[Stored items]
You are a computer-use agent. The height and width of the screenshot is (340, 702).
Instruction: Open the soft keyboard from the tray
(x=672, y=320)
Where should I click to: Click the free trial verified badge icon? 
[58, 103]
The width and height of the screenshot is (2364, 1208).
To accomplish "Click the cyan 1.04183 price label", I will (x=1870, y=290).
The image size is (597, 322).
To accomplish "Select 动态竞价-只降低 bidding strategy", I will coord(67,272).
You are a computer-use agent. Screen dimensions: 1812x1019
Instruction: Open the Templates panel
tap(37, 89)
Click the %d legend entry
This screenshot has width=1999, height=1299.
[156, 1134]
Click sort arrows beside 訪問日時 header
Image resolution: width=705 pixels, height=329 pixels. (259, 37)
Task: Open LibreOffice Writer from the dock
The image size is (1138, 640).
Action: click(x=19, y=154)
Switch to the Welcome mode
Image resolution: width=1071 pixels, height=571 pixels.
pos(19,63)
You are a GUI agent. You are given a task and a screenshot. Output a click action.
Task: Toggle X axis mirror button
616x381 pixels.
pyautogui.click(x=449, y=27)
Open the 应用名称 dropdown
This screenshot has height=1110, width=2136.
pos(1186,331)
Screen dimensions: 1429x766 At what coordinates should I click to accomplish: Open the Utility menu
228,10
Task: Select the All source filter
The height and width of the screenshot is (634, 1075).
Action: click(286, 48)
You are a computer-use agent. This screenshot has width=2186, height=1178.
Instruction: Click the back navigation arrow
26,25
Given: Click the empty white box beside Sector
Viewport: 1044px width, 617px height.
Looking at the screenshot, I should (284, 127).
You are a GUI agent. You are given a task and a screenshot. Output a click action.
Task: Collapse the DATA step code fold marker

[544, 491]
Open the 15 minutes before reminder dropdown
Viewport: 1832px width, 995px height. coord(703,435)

*Problem*
Only lines containing "Select" belong in the answer; copy every such line from the records.

*Task response*
To accomplish "Select 动态竞价-只降低 bidding strategy", I will coord(67,272).
Task: Select the All source filter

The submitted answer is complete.